Acquisition gateway expands in 2016

One of the General Services Administration's key category management efforts, the acquisition gateway, saw thousands visitors with IT contracts on their minds.

room of computers
 

One of the General Services Administration's keystones for its category management strategy, the acquisition gateway, has expanded its IT resources and access in the past year, according to its manager.

The GSA's acquisition gateway has seen 10,000 users since its launch two years ago, according to Mary Davie, assistant commissioner for Office of Information Technology Category in GSA's Federal Acquisition Service.
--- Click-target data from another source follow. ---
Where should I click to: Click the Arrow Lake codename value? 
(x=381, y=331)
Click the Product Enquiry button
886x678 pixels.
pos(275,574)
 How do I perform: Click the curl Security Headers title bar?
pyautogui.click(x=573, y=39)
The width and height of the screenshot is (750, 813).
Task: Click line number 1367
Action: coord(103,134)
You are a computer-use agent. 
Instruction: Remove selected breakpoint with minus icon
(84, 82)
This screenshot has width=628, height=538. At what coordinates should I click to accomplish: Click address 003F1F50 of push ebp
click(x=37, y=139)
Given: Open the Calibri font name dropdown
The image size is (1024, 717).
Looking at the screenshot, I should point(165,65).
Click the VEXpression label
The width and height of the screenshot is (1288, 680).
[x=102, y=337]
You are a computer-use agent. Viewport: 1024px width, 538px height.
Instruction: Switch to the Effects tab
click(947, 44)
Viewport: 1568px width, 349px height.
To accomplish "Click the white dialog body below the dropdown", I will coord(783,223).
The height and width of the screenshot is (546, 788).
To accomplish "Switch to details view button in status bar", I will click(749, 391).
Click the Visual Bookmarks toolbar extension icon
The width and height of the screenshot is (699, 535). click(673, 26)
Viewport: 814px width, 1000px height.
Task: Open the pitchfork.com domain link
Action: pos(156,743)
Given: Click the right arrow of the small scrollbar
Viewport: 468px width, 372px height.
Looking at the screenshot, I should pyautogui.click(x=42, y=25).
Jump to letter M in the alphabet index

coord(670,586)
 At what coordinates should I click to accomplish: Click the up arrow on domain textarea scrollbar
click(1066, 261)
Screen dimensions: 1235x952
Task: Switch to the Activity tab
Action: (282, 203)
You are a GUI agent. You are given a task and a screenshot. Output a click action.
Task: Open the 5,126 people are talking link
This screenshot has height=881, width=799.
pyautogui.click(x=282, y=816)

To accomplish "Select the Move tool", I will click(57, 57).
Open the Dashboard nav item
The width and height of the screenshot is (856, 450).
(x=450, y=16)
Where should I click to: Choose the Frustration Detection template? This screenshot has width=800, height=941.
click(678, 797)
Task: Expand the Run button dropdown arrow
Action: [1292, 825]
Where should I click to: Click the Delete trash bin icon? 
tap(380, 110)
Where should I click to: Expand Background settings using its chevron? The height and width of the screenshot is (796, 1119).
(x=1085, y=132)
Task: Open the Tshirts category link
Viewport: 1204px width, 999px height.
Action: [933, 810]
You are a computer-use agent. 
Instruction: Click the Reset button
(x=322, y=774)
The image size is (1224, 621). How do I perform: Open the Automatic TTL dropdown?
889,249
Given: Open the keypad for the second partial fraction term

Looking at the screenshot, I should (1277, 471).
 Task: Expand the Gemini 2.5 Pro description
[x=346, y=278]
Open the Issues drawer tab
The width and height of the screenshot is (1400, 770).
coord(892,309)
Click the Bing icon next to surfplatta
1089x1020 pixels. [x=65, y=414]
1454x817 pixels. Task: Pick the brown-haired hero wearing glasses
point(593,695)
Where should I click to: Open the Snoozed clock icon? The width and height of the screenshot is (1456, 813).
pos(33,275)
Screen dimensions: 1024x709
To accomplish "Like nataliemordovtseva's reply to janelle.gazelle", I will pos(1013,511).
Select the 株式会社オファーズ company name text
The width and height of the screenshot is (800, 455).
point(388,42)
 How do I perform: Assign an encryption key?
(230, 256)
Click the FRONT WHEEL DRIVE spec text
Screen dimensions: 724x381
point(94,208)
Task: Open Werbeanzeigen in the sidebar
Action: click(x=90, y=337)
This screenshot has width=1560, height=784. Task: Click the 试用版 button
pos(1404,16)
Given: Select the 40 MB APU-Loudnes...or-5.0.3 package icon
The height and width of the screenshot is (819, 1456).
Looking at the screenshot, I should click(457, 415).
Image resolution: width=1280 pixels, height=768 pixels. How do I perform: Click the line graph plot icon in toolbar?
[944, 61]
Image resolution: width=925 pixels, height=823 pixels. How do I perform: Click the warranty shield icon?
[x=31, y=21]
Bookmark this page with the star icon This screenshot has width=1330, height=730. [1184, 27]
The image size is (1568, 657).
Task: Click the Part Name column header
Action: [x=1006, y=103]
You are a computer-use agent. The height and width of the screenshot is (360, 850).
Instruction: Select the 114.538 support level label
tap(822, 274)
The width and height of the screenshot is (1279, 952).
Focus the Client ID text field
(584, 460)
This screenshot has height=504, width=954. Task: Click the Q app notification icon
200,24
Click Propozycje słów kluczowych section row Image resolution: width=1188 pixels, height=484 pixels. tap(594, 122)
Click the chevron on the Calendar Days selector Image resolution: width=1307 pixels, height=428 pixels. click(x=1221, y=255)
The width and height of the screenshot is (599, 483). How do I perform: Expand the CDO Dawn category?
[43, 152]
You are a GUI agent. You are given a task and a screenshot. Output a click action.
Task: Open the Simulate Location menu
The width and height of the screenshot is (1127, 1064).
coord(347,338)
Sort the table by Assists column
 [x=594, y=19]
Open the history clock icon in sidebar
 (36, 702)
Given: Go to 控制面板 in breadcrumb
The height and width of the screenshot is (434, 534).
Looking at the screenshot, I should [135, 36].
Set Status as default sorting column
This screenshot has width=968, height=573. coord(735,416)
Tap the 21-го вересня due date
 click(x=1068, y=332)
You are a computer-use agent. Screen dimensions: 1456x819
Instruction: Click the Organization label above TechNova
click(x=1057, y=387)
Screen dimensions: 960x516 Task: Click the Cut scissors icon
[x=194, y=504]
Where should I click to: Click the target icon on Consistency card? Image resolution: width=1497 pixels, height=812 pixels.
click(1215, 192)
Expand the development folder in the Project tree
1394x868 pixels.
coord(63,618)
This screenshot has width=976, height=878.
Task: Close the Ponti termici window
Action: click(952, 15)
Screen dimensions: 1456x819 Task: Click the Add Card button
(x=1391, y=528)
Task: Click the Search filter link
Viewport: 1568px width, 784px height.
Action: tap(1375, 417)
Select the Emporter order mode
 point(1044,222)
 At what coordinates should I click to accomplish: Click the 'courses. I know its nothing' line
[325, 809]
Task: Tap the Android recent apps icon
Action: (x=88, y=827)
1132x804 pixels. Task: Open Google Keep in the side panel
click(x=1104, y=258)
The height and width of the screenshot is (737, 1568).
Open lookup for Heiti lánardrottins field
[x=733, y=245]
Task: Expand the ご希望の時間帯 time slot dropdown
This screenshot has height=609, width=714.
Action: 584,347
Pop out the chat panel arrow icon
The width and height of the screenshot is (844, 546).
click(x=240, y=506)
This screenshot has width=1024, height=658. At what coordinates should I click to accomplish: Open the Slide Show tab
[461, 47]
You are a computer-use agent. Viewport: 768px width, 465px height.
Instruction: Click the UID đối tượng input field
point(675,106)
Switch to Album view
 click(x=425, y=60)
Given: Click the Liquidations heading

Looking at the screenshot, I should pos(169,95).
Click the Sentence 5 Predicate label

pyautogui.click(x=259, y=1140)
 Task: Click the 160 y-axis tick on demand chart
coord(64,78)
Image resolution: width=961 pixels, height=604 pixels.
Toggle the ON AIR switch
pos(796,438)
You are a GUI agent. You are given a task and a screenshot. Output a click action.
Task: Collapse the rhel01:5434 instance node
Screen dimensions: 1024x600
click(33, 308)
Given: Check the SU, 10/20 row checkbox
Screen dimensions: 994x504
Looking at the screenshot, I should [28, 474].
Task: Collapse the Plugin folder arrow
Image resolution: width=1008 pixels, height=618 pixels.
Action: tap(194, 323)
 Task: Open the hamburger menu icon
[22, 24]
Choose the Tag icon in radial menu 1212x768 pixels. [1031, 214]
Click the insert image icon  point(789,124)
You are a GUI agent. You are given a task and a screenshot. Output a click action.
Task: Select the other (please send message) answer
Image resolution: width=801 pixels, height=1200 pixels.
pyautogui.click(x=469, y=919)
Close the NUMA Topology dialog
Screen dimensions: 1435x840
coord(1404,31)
It features six IT "hallways" that house information such as prices-paid data, best practices, decision support tools and templates for the common use of agency contracting officers, she said.

When the acquisition gateway launched in October 2014, the IT hardware and IT software categories were two of the three hallways. Currently, 19 hallways are aligned with 10 common federal government nondefense spend categories, Davie wrote in a Jan. 11 blog post.

The IT category, she said, now has six of the 19 hallways, including the old IT hardware and IT software hallways, as well as IT security, IT outsourcing, IT consulting, and telecommunications.

The 3,000 visitors to the IT hallways in 2016, she said, could access 150 articles written by acquisitions experts from across government. Davie said there were more than 2,800 views of those IT-specific articles.

The gateway's initial library of model statement-of-work contract documents now has 50 new document types that cut across all phases of the acquisition process, Davie said. After an expansion this past summer, she added, the document library has been viewed more than 3,500 times.

Additionally, she said the site's Solutions Finder spreadsheet that once covered a handful of governmentwide contracts has morphed into a search tool that allows users to compare 100 IT solutions out of more than 200 governmentwide contracts, purchase agreements and shared services.

In the coming months, Davie said, GSA wants to integrate new apps into the gateway, as well as develop new user tutorials, improve and expand the document library and improve search capabilities.